The blog ofJonathan Pepin

Rails Elevator of Migrations

2012-11-11

Migrations Elevator Psy

In rails, modifications on the Database are made through migrations. Migrations are sort of like git, for databases’ schema. Every time you want to modify your database, you create a new migration file, allowing you to revert those changes easily (as soon as the migration file is good).

So migration files are most of the time built with 2 methods;
* up
* and down
The up method will tell your database what to do when you “upgrade” your database through that migration file, while the down method will be for when you “downgrade” through that migration file.

WTF? Yes that’s right, what am I talking about?

That’s where the elevator comes in.
Imagine your database as being inside an elevator.
The migration files as a floor.

Anytime you migrate, your database is moving from a floor to another. The highest floor being the last migration, and the lowest, well, the first migration.

So let’s do our first migration;

class Migration1 < ActiveRecord::Migration
  def up
    create_table :users do |t|
    t.string :name
  end

  def down
    drop_table :users
  end
end
    _____________
   | migration 1 |\/| <= migration
   |_____________|/\|    elevator

Here, you made your first migration, creating a table Users, which has one column, name.
The elevator is at the first floor, being the only one available.
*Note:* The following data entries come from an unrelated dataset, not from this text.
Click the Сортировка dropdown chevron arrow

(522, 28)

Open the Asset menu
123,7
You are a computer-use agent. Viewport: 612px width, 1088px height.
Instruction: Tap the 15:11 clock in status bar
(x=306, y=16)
Now, you decide to add a column email, you make a migration file for that, which creates a new floor, and migrate (rake db:migrate) the database, which makes the elevator go to that floor.
Then you remember you also wanted to add a column nickname, so again, you create a third migration, and migrate.
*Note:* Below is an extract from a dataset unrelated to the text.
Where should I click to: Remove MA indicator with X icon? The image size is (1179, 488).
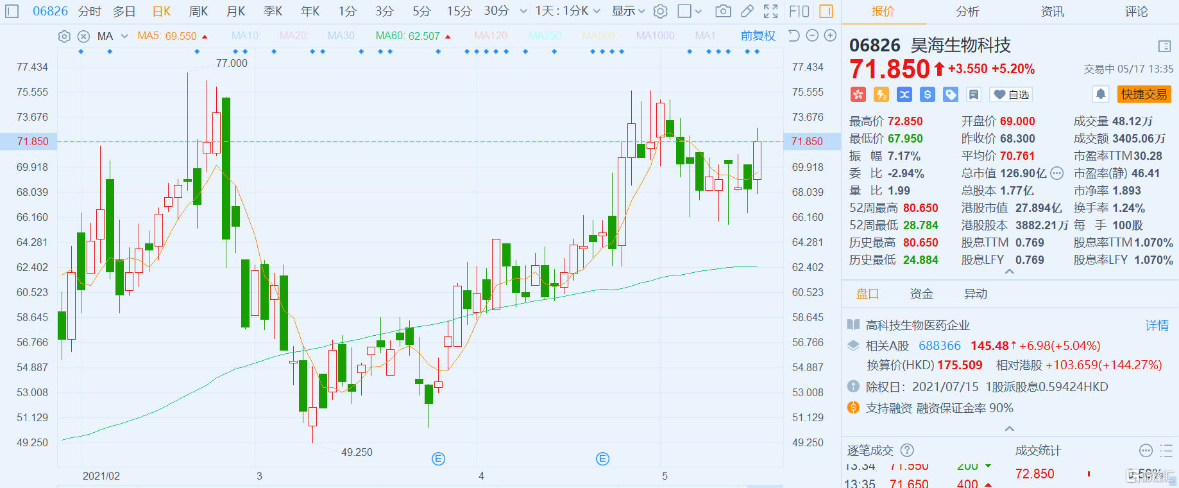click(83, 37)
class Migration2 < ActiveRecord::Migration
  def up
    add_column :users, :email, :string
  end

  def down
    remove_column :users, :email
  end
end

class Migration3 < ActiveRecord::migration
  def up
    add_column :users, :nickname, :string
  end

  def down
    remove_column :users, :nickname
  end
end
    _____________
   | migration 3 |\/| <= migration
   |_____________|/\|    elevator
   | migration 2 |
   |_____________|
   | migration 1 |
   |_____________|

As you can see, your database’s elevator is at the third floor, which means it has the most recent schema you gave it. The table Users has 3 columns, name, email and nickname.

Now, what happens if you decide that all those columns are useless, and you just need names? You want to get back to the original state of the database, with the table Users having just the name column.

Well, you will migrate back to the first migration (rake db:migrate VERSION=version_number). But what really happens?

    _____________
   | migration 3 |
   |_____________|
   | migration 2 |
   |_____________|
   | migration 1 |\/| <= migration
   |_____________|/\|    elevator

Your elevator will travel through the floors 3 and 2 going down, hence, the down methods from the 2 migration files will be triggered and do what they are supposed to; Delete the column nickname and delete the column email.

If you decide to get back with the columns email and nickname, you just have to migrate again to the most recent migration file, and the elevator will go up, through floors 2 and 3, and trigger their up methods.

This migration system allows you to move your database to any floor, just like if it traveled through time. As I said. It’s like git. Sort of.